Merrill Lynch analyst John Murphy puts it bluntly that the giant’s quarterly show was just “about as bad as consensus expected.” In reaction, the analyst reiterates an Underperform rating on TSLA with a $180 price target, which implies a 36% downside from current levels. (To watch Murphy’s track record, click here)
For the first quarter, TSLA posted a loss of ($3.35) in EPS, under even the bear’s expectations angling for ($2.75), yet ahead of Bloomberg consensus of ($3.41). Revenue reached $3.41 billion, just above the analyst’s $3.29 billion projection, considering less deliveries were offset by a bigger amount of vehicle sales that realized immediate revenue recognition. Gross margin of 13.4% underperformed the analyst’s 17.4% forecast, with the company’s Automotive segment circling expectations, but other segments experience weakness. Here, the sluggish Model 3 ramp comes into play, notes Murphy. Operating expenses hit $1.05 billion, over the analyst’s expectations of $1.02 billion. Tesla’s big problem of rising cash burn may lead to another capital raise, the analyst points out, considering the company’s cash burn for the quarter spiraled to approximately $1.04 billion. Even if the company aims for positive cash flow generation by the third and fourth quarter, Murphy stands concerned: “we have less confidence in the company’s ability to overcome current production challenges and generate positive earnings/cash at any point this year.”

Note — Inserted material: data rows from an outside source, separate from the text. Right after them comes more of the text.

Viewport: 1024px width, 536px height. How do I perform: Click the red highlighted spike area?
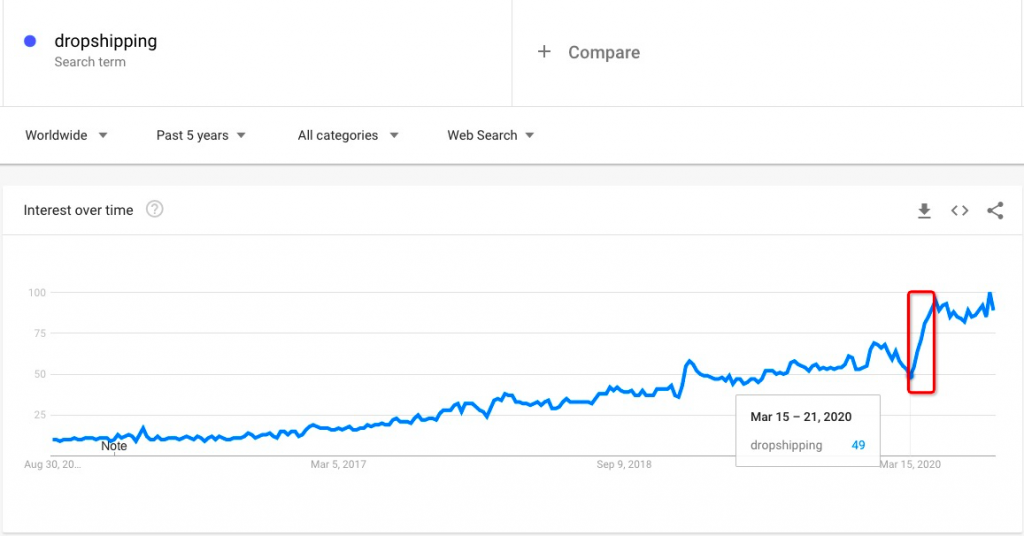[921, 342]
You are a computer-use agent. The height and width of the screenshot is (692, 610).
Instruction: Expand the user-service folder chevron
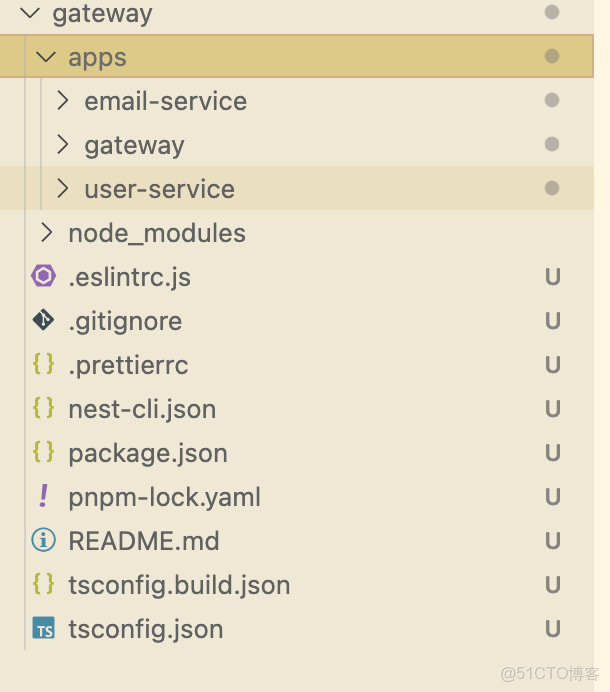62,189
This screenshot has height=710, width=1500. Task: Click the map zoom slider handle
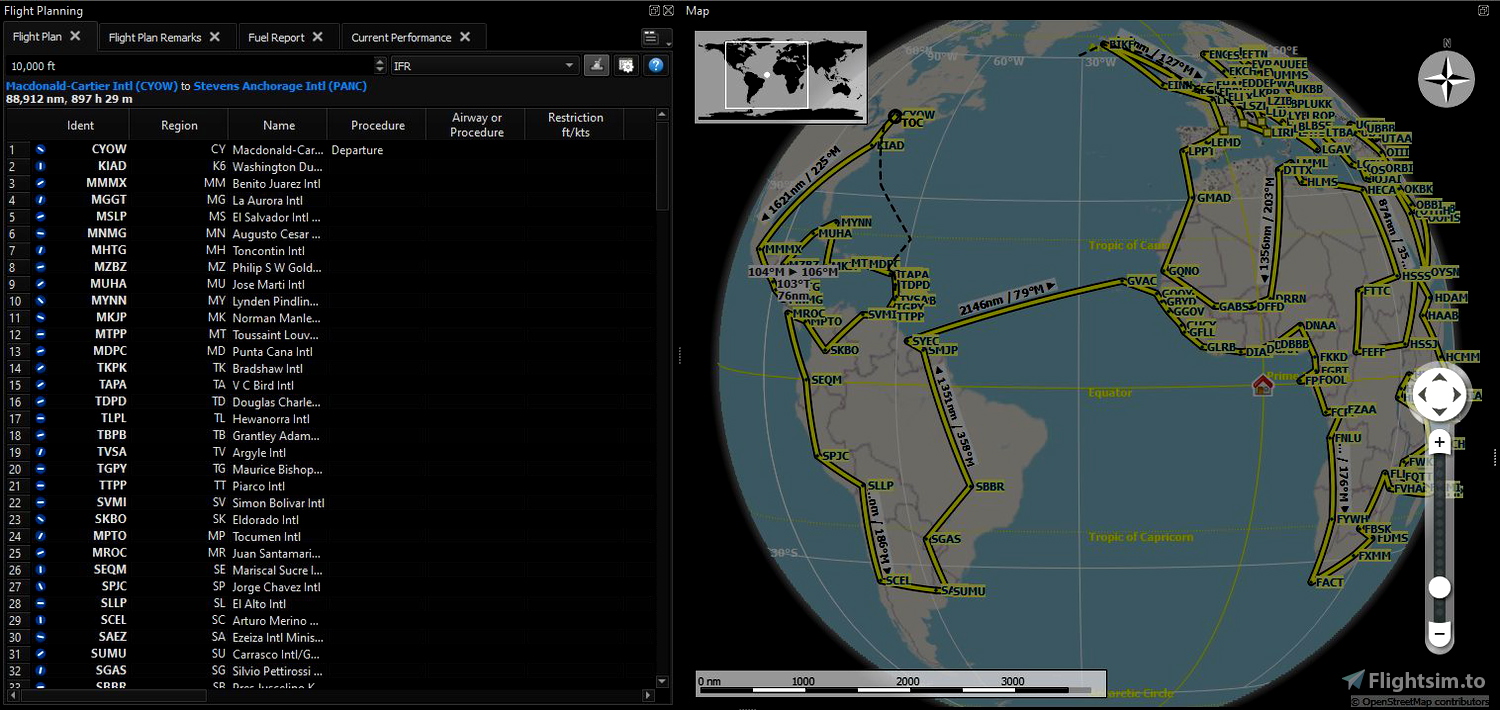pos(1439,587)
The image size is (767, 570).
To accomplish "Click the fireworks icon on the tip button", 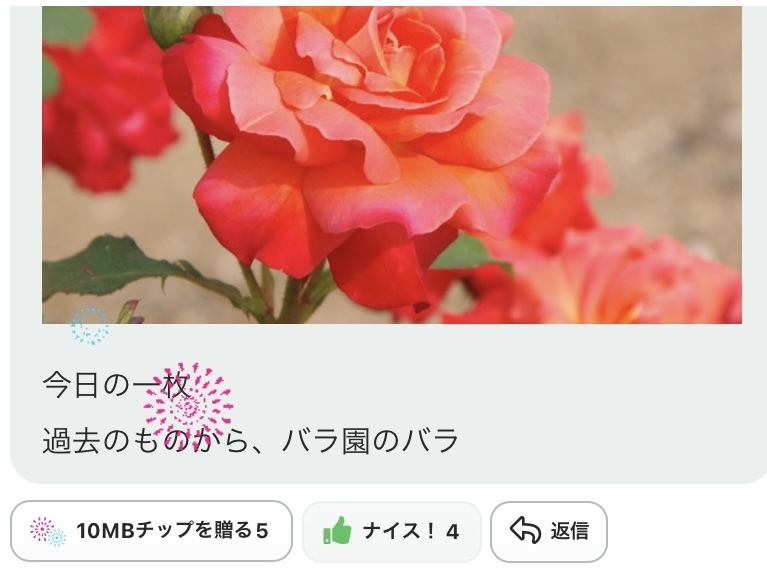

“Easily,” Murphy predicts cash burn could rocket past $1 billion in the second quarter and “possibly more” as 2018 winds down, especially if the company underwhelms on its Model 3 production ramp. In this case, the analyst warns: “we believe a capital raise may be necessary or at least prudent.” Murphy predicts a $1 billion raise is coming at some point down the line in 2018 and odds are on equity.
“Outside of the results themselves, TSLA’s conference call was discouraging, in particular management’s dismissiveness regarding the ongoing production challenges of the Model 3, as well as the likelihood that the company may need to raise capital again. We believe this, in addition to deteriorating visibility over the timing of generating positive cash flow, could wear on investor patience, and impair TSLA’s key competitive advantage of access to low-cost capital necessary to fund the longer-term vision/plan,” warns the analyst, who adds that even “more important” than the quarterly print is the severe level of cash burn in the first quarter.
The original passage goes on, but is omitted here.